La culture, dans cette perspective, n'est donc pas un ensemble d'idées, de savoirs ou
de compétences qui se transmet : elle est processus, création réitérée, au fil des générations
et dans des lieux différents (pourvu qu'il y ait de la forêt/des sauvages, des villes/des blancs,
une rivière et des gens entre les deux), de rapports liés à la transmutation de la mixité « raciale »
en identité (par le désir) et de la forêt en biens de consommation (par le travail).
Corrélativement, la parenté n'est pas la transmission d'une structure ou d'une relation ; elle est la
production de rapports affectifs, et donc de mémoire, à partir de dons de nourriture et de soins.
Parents et enfants se créent en tant que kin dans cette relation d'amour réciproque, de même
que mari et femme se constituent époux par le choix, l'amour et la collaboration mutuels.
C'est en ce sens que la culture est histoire : la dimension temporelle du processus civilisateur
(la médiation entre essences humaines distinctes, comme entre forêt et argent) est au cœur
de la vie sociale. C'est pourquoi les nativos craignent plus l'entropie démographique, la perte
de leurs enfants — futurs créateurs de culture — que celle de leurs « traditions »...
L'une des principales qualités de ce livre, à l'écriture claire et discrète, est la subtilité de
ses notations. Cela se paie par un penchant vers la répétitivité et un certain flou dans la
démonstration ; il n'empêche, cette culture centrée sur la routine du quotidien, presque invisible à
force d'être proche du banal, trouve là un analyste remarquablement attentif aux nuances
de la vie ordinaire. Par ailleurs, l'ouvrage livre des indices précieux sur la manière dont des
individus issus de sociétés « traditionnelles » peuvent se couler dans ce genre de culture :
opération qui consiste — Gow ne le dit pas mais ses données permettent de le déduire — non
pas à apprendre du nouveau, à adopter des valeurs distinctes, à s'adapter à un système de
parenté différent, mais à sélectionner des aspects présents dans la culture d'origine sous forme
de choix alternatifs ou de traits « statistiques » en laissant le reste à l' arrière-plan.

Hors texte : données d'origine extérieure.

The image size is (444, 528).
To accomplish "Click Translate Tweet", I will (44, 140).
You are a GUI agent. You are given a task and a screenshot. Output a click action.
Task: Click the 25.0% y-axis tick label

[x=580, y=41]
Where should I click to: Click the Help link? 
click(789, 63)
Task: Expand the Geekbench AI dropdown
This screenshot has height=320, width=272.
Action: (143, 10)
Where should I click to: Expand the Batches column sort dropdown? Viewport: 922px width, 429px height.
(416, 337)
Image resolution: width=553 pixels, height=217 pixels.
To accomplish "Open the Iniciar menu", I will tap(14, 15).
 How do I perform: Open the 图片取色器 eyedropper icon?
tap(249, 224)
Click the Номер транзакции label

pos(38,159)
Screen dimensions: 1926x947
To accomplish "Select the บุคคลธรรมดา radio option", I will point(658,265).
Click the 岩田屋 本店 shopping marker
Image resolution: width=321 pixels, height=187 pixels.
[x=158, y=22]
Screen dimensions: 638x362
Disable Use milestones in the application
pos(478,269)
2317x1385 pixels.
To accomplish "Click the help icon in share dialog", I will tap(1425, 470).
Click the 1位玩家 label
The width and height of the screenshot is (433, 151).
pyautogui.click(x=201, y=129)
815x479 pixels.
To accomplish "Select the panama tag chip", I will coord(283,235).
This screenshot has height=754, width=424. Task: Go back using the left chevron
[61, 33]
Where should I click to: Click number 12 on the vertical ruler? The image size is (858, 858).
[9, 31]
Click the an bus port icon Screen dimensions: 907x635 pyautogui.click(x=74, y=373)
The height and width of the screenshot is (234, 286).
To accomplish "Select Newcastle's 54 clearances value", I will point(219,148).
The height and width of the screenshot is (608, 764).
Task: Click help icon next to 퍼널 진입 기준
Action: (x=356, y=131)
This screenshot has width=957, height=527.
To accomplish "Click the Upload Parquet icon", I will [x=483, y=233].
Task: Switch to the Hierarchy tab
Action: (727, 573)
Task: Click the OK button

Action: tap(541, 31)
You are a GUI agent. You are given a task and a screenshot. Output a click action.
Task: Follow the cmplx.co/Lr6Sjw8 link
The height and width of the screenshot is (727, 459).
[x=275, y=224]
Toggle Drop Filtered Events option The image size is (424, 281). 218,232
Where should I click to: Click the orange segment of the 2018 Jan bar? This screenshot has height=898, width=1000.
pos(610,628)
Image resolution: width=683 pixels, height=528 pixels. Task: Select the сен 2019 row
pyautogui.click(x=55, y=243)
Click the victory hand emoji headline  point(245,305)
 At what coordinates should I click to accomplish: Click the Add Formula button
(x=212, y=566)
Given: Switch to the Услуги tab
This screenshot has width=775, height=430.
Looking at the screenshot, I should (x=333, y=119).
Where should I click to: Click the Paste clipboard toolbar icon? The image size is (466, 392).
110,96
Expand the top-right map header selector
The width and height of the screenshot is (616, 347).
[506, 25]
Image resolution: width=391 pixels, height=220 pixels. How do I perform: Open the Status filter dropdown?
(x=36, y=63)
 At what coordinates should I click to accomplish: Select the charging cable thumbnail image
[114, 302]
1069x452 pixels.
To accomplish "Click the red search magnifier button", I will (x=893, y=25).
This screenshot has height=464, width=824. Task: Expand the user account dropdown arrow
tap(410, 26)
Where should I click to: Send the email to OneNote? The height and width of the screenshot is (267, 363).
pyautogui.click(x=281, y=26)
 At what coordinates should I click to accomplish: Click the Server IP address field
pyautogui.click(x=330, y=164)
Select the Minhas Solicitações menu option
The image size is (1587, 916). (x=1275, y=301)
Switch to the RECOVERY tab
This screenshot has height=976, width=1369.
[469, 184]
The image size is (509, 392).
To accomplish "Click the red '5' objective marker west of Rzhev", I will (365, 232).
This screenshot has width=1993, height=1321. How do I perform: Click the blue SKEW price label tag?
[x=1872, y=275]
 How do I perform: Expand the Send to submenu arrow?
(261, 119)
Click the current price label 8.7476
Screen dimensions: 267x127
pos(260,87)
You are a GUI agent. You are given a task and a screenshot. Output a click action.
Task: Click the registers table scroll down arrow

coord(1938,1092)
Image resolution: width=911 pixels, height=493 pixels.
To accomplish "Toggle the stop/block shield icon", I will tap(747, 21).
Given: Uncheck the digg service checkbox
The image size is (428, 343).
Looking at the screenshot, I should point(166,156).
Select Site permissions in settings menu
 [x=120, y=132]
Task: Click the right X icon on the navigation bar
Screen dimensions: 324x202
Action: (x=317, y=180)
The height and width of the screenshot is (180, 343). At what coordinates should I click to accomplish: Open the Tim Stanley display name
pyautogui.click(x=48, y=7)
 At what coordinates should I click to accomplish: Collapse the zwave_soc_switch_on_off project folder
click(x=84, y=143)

Cet
aménagement cognitif passe par l'adoption d'une langue « pauvre » — l'espagnol des backwaters
amazoniens — adéquate à cette entreprise de gommage des caractères saillants — donc
distinctifs — de la culture « traditionnelle ». Soulignons au passage l'intérêt des pages
consacrées à l'école et au refus de l'éducation bilingue, effectivement contradictoire avec
l'approche indigène de la notion de civilisation.
On l'aura compris, les nativos de l'Urubamba ne constituent pas une tribu ou une ethnie :
ils sont un palier de transformation ou une plaque tournante d'identités, et Gow a tout à
fait raison de souligner l'absence de frontière autour de ce conglomérat. Il montre d'ailleurs
fort bien comment, en ajoutant une génération supplémentaire au processus qui définit la
culture nativa, on aboutit à une identité de ribereño métis ou de caboclo riverain désindigénisé.